Regarding the article posted recently on next-generation
GUI
design...
I've been involved in MIT's small contribution of Gnome
development, mostly as a tester and commentator. When I
talk to
people outside the project (and sometimes inside, as well) I
often
hear comments like "ah, so it's just like Windows,
then?"
On a fundamental level, this is an apt description.
Though there
is a lot of technical innovation and tremendous leapfrogging
of
Microsoft's technology underway now, that development is
what you
could roughly call "incremental." The user interface is
fundamentally
limited to a keyboard and a pointing device.
PDA interfaces seem like a radical departure from the
traditional
PC desktop interface. But really, it's just a degenerate
case that
requires an extensive reworking of the same paradigm. Shift
emphasis
to the pointer, simplify and modularize interface components
so
they'll fit on a small device. It doesn't really change the
fundamental mode of interaction with the technology - point,
tab,
nudge, poke.
I'm really happy to see this incremental improvement
happening, and
it really does take a lot of engineering skill and effort;
and it
really makes a big difference at the end of the day.

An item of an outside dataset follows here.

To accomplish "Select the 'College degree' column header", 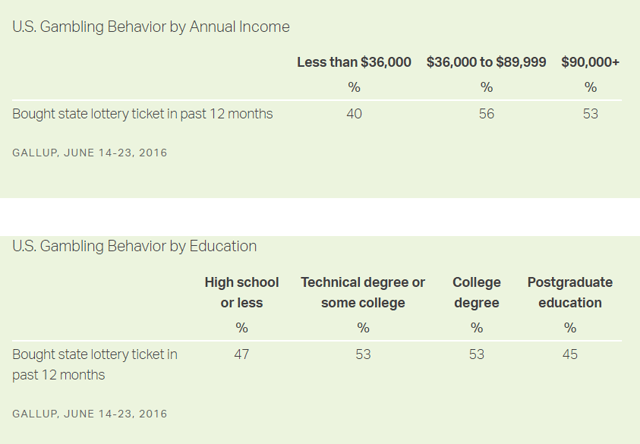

We need something radically different for there to be a
real
"revolution" in GUI design. Or perhaps it's more of a
revolution
out of GUIs, and the original author of the article
is really
speaking of a mini-revolution that might be useful in the
existing
paradigm.
It seems to be quite obvious what the next step up from
GUIs should
be - voice and natural language interfaces. Humans have a
built-in
capacity for extremely high-bandwidth, highly expressive
communication
using natural language, especially speech. Natural language
interfaces have the potential to be much more user-friendly,
fluid,
and efficient than conventional GUIs. Alas, it's much, much
harder to
process English commands properly than it is to respond to
pokes and
prods and taps of labelled buttons.
Alas, most applications demand higher performance from
NLP (Natural
Language Processing) than is attainable with current
production
systems. But the technology is improving every day, helped
along by
advances in hardware performance, by techniques in managing
complexity, and by sheer brute force production of a working
knowledge
of the problem.
This process would, ironically, be helped along a great
deal if we
had better user interfaces with which to design our NLP
systems.
Along those lines, I have two particular projects in mind.
I'm
currently studying NLP at MIT, but I don't have plans for
grad school.
Maybe I'll end up in a position to actually do serious
research in
this area, but it's more likely it will be a hobby. Maybe
I'm
completely in left field and this will take centuries of
slow progress
to realize, maybe some company will come out with products
to do this
in the next 20 years, or maybe I'll invent something nifty
in my
copious free time. In any case, even the simplest of these
systems
can do fun and amazing things.
1.) Implementing an NL command and control
interface.
The sci-fi vision of a computer that responds to
natural-language
requests - "Computer, what is the time?" or "Computer, play
some
Bach." - is extremely captivating and represents an obvious
paradigm
under which to create an extreme intuitive interface.
2.) Implementing an NL programming interface.
It is tempting to try to equate machine languages with
natural
languages. (When asked what languages I speak, I often tell
people I
speak Perl fluently.) Of course, they are very different --
but both
are extremely powerful. It is certainly possible, for
instance to
describe, in English, what markup and style I want to use in
my HTML
document, in addition to actually dictating the content
itself. Using
a sort of batch processing approach (and the solution to
problem #1)
one could in a sense translate the description into the
desired
document. (Of course, a more efficient and user-friendly
approach
might be to convey the desired markup through an interactive
dialog,
which adds another layer of complexity.)
But what about arbitrary code in a Turing-complete
language? Why
can't I write a description of exactly what I want my
program to do,
and have that "translated" from English into Perl? Assuming
this
requires a semantic representation of the desired
functionality, would
this not also make it possible to generate a
performance-optimized C
version, say? Would this not speed up the software
engineering
process quite considerably? Would it reduce debugging to a
process of
refining the program's specification, perhaps in an
interactive
dialog? A prerequisite to answering those questions would
be figuring
out at what level of abstraction the English specification
would need
to be. Can the user merely describe the desired mappings
from input
to output, or perhaps the screens and buttons the users
sees, and some
notion of how they interconnect and what functionality they
represent.
Or would the programmer have to speak in pseudocode, at the
level of
functions and variables? How do knowledge representation
and
reasoning interplay with NLP in this application?